WRITTEN PROBLEM: Copy the rows below word for word, from the first row to the line with "will [638, 622].", including both.

DATA RECORDS:

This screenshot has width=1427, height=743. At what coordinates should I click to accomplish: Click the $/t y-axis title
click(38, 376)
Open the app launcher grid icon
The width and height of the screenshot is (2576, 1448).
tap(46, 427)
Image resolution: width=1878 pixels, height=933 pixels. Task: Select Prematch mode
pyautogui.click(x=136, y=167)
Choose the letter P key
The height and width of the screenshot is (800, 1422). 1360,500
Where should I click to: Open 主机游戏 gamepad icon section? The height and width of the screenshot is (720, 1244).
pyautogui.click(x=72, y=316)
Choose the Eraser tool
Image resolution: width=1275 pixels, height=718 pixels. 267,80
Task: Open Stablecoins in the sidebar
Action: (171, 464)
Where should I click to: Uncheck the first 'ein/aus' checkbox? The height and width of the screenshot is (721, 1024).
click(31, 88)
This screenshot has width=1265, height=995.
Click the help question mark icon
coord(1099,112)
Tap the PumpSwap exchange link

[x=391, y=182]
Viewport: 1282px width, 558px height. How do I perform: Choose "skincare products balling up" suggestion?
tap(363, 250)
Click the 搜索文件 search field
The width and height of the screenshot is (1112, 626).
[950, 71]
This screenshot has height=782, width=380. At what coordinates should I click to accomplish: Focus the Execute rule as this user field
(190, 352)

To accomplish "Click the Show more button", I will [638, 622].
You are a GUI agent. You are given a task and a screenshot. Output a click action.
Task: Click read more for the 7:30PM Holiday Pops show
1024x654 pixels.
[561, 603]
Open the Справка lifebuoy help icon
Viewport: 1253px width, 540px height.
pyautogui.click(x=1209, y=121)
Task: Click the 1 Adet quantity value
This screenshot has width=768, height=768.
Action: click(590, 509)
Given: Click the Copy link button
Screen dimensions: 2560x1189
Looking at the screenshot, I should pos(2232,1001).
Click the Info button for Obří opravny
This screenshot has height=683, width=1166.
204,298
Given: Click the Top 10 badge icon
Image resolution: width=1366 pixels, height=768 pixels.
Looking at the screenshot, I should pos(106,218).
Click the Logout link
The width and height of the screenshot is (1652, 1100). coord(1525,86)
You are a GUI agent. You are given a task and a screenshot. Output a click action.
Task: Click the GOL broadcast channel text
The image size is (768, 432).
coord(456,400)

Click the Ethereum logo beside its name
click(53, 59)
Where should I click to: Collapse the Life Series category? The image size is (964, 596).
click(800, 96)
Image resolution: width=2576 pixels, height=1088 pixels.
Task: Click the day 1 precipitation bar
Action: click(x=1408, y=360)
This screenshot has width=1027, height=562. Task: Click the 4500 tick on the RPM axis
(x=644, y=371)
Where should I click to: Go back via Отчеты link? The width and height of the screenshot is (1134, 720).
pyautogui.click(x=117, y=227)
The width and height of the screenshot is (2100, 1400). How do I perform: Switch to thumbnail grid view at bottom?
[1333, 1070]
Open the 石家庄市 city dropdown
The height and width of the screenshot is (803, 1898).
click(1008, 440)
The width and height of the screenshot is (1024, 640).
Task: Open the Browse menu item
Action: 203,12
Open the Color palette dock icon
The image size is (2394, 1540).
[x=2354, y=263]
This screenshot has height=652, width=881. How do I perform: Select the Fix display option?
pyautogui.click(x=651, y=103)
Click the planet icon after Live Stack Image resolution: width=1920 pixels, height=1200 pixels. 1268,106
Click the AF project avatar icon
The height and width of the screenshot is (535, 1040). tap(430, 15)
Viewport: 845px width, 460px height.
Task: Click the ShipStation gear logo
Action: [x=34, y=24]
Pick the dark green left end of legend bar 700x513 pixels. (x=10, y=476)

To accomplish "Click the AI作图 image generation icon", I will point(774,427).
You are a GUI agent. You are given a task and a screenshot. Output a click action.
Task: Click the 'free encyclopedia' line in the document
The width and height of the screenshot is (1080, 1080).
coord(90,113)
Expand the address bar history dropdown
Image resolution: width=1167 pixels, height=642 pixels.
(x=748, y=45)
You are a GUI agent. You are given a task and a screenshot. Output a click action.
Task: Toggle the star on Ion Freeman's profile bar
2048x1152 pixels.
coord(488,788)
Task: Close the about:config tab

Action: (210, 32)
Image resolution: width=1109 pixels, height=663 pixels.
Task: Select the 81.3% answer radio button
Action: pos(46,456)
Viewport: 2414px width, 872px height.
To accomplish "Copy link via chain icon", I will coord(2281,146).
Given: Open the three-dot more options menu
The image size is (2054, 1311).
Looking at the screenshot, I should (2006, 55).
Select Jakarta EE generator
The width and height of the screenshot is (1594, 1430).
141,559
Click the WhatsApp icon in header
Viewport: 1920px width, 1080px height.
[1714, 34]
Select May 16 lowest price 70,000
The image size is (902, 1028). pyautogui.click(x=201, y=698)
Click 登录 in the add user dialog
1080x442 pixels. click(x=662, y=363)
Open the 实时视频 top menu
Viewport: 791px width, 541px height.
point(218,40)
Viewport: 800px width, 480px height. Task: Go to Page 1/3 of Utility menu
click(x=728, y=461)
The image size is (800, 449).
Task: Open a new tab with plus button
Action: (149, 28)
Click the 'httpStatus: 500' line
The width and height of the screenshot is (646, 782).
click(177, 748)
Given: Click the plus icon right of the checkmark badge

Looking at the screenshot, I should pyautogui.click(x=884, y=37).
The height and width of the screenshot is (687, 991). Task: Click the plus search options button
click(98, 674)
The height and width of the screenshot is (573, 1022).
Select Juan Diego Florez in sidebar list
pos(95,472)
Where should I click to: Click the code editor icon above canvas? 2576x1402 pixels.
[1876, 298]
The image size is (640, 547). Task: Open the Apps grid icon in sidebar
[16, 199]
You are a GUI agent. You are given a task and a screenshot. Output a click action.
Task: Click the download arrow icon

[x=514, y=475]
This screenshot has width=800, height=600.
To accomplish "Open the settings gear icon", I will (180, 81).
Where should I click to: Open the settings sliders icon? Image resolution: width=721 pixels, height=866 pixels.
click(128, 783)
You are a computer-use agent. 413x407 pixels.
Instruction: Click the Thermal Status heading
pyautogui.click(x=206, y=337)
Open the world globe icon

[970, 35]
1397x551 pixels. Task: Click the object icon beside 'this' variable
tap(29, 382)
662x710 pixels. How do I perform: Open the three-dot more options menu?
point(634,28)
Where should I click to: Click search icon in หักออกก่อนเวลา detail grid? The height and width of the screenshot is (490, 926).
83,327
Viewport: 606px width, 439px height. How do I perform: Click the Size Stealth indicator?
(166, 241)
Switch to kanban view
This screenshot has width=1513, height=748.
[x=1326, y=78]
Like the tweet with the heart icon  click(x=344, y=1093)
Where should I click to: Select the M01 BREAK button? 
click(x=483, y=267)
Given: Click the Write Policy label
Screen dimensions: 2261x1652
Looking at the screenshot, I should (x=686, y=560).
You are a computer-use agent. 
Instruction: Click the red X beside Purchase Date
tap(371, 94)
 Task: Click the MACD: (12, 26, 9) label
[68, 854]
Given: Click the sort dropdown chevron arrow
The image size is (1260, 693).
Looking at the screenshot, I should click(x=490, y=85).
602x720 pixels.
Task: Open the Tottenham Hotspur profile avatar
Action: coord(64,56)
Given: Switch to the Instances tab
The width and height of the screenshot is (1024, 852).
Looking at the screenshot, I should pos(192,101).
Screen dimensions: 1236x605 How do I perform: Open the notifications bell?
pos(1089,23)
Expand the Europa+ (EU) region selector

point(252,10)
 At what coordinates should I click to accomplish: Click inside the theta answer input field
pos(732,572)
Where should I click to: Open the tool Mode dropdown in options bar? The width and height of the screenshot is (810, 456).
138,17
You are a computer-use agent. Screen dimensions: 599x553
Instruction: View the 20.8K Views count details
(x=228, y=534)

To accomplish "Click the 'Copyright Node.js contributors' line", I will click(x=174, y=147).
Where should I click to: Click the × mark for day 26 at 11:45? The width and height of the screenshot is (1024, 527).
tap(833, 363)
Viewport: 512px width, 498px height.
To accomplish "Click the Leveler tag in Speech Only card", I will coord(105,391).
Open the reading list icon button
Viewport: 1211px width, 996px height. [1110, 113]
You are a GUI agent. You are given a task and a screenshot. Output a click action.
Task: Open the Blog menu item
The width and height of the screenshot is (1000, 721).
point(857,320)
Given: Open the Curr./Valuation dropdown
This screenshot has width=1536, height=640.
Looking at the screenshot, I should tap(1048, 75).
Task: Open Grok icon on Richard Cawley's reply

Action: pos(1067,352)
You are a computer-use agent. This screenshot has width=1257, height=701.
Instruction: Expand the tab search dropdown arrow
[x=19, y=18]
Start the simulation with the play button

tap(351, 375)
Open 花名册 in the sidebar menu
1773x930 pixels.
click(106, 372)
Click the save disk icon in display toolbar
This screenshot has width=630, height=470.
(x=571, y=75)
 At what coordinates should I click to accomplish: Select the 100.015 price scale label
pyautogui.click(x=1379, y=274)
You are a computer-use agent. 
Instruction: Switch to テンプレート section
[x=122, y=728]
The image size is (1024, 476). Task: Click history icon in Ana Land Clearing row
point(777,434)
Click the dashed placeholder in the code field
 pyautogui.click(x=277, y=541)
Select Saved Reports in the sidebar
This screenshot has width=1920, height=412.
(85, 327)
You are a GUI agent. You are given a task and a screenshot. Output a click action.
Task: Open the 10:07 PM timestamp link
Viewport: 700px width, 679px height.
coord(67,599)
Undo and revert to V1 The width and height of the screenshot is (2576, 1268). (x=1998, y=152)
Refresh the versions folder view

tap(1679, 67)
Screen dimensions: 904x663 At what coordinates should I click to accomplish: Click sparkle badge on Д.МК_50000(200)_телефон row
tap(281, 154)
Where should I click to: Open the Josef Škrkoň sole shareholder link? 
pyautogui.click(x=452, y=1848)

TASK OUTPUT:
This screenshot has width=1427, height=743. At what coordinates should I click to accomplish: Click the $/t y-axis title
click(38, 376)
Open the app launcher grid icon
The width and height of the screenshot is (2576, 1448).
tap(46, 427)
Image resolution: width=1878 pixels, height=933 pixels. Task: Select Prematch mode
pyautogui.click(x=136, y=167)
Choose the letter P key
The height and width of the screenshot is (800, 1422). 1360,500
Where should I click to: Open 主机游戏 gamepad icon section? The height and width of the screenshot is (720, 1244).
pyautogui.click(x=72, y=316)
Choose the Eraser tool
Image resolution: width=1275 pixels, height=718 pixels. 267,80
Task: Open Stablecoins in the sidebar
Action: (171, 464)
Where should I click to: Uncheck the first 'ein/aus' checkbox? The height and width of the screenshot is (721, 1024).
click(31, 88)
This screenshot has width=1265, height=995.
Click the help question mark icon
coord(1099,112)
Tap the PumpSwap exchange link

[x=391, y=182]
Viewport: 1282px width, 558px height. How do I perform: Choose "skincare products balling up" suggestion?
tap(363, 250)
Click the 搜索文件 search field
The width and height of the screenshot is (1112, 626).
[950, 71]
This screenshot has height=782, width=380. At what coordinates should I click to accomplish: Focus the Execute rule as this user field
(190, 352)

To accomplish "Click the Show more button", I will [638, 622].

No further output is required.